State Management

One of the more interesting features of Samza is stateful stream processing. Tasks can store and query data through APIs provided by Samza. That data is stored on the same machine as the stream task; compared to connecting over the network to a remote database, Samza’s local state allows you to read and write large amounts of data with better performance. Samza replicates this state across multiple machines for fault-tolerance (described in detail below).

Some stream processing jobs don’t require state: if you only need to transform one message at a time, or filter out messages based on some condition, your job can be simple. Every call to your task’s process method handles one incoming message, and each message is independent of all the other messages.

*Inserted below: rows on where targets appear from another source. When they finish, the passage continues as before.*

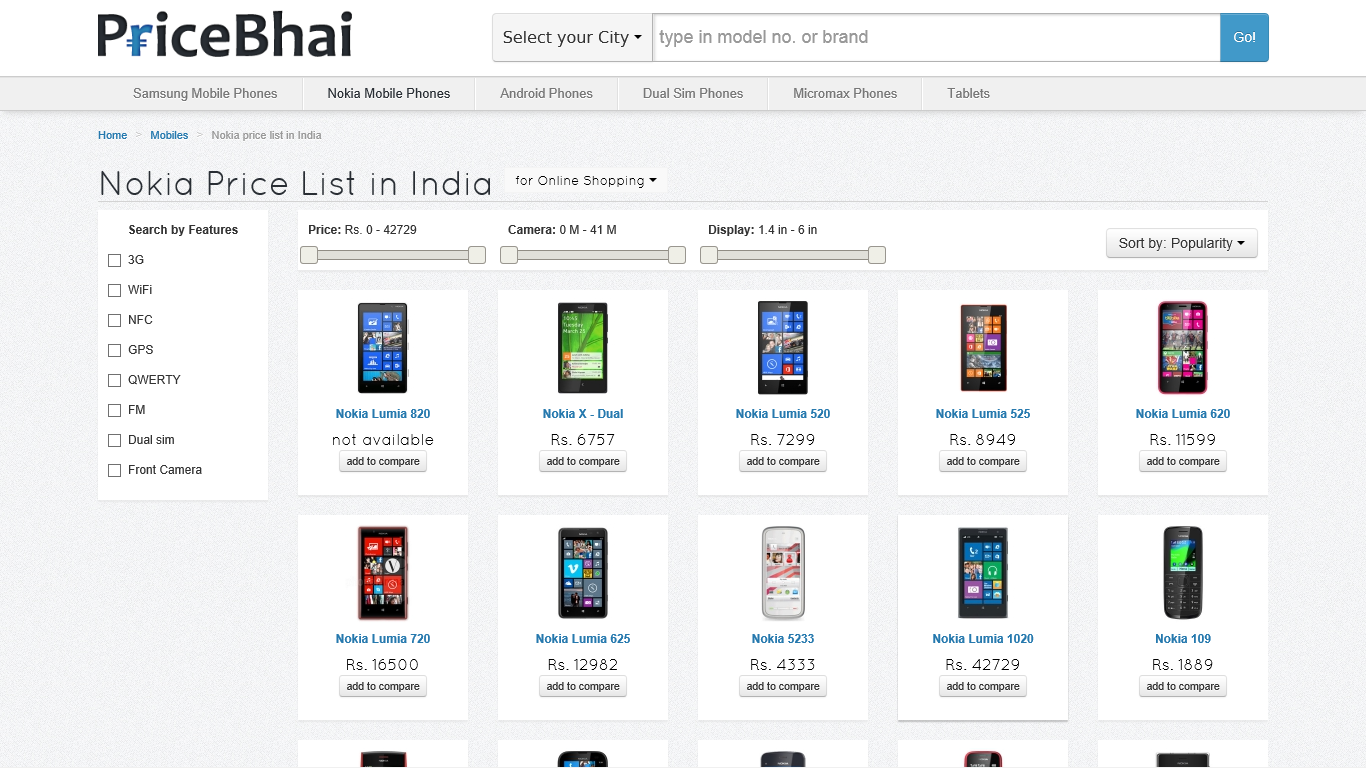1366x768 pixels.
Task: Open the Sort by: Popularity dropdown
Action: pyautogui.click(x=1181, y=243)
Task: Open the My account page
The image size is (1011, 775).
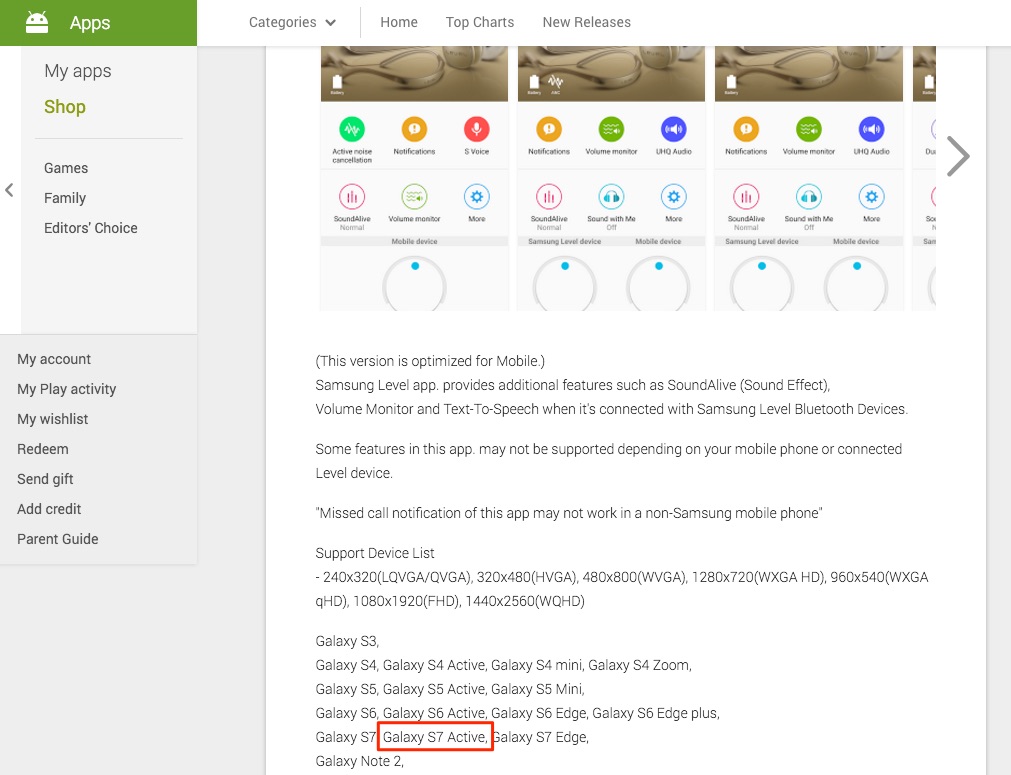Action: (54, 359)
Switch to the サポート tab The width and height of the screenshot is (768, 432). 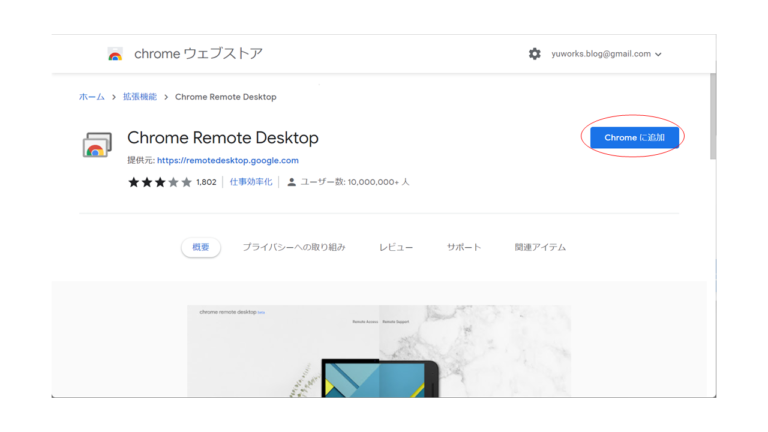click(x=463, y=247)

However, being able to maintain state opens up many possibilities for sophisticated stream processing jobs: joining input streams, grouping messages and aggregating groups of messages. By analogy to SQL, the select and where clauses of a query are usually stateless, but join, group by and aggregation functions like sum and count require state. Samza doesn’t yet provide a higher-level SQL-like language, but it does provide lower-level primitives that you can use to implement streaming aggregation and joins.

Common use cases for stateful processing

First, let’s look at some simple examples of stateful stream processing that might be seen in the backend of a consumer website. Later in this page we’ll discuss how to implement these applications using Samza’s built-in key-value storage capabilities.

Windowed aggregation

Example: Counting the number of page views for each user per hour

In this case, your state typically consists of a number of counters which are incremented when a message is processed. The aggregation is typically limited to a time window (e.g. 1 minute, 1 hour, 1 day) so that you can observe changes of activity over time. This kind of windowed processing is common for ranking and relevance, detecting “trending topics”, as well as real-time reporting and monitoring.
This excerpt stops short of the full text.